I was having a chat with a corporate executive recently about problems in the ‘Big Box’ companies. Large businesses have the same problems as small businesses but on a much larger scale. The problem for the day in Corporate America was dealing with the costs of customer service.
In large businesses it is nothing to get 500 calls an hour from customers complaining about something..billing, product reliability, sales agreements, or just total dissatisfaction. The time it takes to deal with customers and the number of people a business has to employee equates to a huge cost for large businesses…or any business for that matter.
And where does that cost go to be covered?…yep. The price of goods.
Businesses are always going to have to deal with customers and most place into their business plan how the customers service portion of the business will be handled. Also, large businesses realize they will not be able to satisfy all customers so they write into their business plans the most disturbing part of their business model…..the acceptable percentage of ‘Disposable Customer Base’

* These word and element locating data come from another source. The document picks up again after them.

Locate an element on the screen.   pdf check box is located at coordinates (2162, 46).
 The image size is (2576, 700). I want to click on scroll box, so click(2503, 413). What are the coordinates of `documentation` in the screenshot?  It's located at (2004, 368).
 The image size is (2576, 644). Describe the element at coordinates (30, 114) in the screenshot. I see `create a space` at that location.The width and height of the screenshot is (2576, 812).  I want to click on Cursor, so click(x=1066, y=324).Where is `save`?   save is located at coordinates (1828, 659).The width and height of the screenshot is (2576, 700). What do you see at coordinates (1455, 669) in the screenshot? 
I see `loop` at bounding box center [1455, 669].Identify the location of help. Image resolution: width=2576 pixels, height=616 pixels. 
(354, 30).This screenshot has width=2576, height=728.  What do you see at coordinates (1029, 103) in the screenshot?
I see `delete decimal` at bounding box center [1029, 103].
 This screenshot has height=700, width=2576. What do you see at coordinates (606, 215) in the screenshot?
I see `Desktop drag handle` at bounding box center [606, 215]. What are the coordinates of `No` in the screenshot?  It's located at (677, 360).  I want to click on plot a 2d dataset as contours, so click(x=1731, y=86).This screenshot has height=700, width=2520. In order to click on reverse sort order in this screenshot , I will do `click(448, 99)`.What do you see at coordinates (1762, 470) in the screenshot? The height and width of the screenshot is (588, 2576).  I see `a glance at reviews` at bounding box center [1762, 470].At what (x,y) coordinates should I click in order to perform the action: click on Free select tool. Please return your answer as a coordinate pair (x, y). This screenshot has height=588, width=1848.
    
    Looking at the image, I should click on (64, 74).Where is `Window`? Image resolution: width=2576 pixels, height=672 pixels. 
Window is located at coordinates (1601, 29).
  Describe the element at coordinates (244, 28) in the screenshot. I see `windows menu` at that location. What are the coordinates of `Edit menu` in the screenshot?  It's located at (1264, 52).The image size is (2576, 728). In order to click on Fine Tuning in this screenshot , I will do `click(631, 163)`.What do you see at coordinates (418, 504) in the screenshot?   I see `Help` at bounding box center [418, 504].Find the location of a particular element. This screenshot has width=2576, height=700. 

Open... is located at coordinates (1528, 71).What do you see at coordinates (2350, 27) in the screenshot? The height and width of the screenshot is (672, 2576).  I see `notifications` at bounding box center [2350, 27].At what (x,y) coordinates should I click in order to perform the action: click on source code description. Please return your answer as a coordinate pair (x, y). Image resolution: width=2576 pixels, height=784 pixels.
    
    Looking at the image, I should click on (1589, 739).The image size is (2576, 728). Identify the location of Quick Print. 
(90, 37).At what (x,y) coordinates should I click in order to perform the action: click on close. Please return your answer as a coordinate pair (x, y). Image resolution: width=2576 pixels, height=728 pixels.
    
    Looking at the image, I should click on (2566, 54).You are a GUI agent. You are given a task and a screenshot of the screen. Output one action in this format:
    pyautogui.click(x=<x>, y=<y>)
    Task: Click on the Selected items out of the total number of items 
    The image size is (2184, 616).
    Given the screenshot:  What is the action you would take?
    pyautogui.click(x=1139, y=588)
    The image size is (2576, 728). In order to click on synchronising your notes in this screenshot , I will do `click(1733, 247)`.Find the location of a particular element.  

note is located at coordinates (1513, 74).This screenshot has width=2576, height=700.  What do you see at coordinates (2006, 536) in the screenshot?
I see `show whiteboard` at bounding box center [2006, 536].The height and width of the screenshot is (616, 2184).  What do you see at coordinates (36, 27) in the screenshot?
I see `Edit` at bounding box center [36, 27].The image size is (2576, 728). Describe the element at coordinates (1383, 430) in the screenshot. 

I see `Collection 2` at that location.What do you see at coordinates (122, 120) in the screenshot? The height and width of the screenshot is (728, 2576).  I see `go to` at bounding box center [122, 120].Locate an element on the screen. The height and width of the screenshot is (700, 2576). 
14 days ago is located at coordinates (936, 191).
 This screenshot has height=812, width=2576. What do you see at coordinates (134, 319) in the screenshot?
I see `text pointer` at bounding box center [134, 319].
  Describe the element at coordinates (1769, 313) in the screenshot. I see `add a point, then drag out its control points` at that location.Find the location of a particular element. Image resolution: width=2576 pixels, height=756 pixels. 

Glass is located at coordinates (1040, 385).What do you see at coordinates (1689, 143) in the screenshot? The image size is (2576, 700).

Yes, they actually write in their plan an acceptable amount of customers they will not be able to satisfy and totally write off.
The ‘Disposable Customer Base’ mostly effects the Customer retention levels, or the number of customers they depend on for repeat sales.
Over the years I have seen this percentage as high as 40%…this means that out of 100 customers that buy a product or service 40 of them are expected to not return for a repeat sale due to not being satisfied with the product or service.
So, for every 100 customers they acquire each year they depend on 60 of them to buy from them again.
How many times have you been part of the 40 customers who they write Off? Could this be part of why the economy is in the shape it is in today? I think most of us have been part of this index for a long time.
The problem now is turning this around. The conversation I was having was what can be done to reduce the disposable customer rate or do away with it all together. The answer in what to large businesses can do lies with how Small Business handle this situation.
In small business there cannot be an acceptable percentage of disposable customers. For every customer that is gained some attempt should be made to keep them. Statistically, it is more cost effective to attempt keep a customer than it is to market for a new one.
When you amplify that cost of finding new customers to the large businesses you quickly realize why their marketing budgets are so high. Now that consumer spending is down big businesses will have to take a page from the small business’ play book and start working on retaining customers.
So what do small businesses do to retain customers that large businesses will need to adapt to doing to keep customers?
The good ‘ol press the flesh’, ‘eye-to-eye’ contact method of doing business is what small businesses have been surviving on for many years. Now large businesses are going to adapt to that method….but how?
Large businesses are dealing with thousands of customers each day. How would they be able to manage talking one-on-one..or even in small groups, with all of those customers?
This is part of the change all businesses will have to make. How they do it will be the challenge large businesses will have to face, but they will have to face it or run the risk of going out of business. There are some solutions I see they could make, what do you see?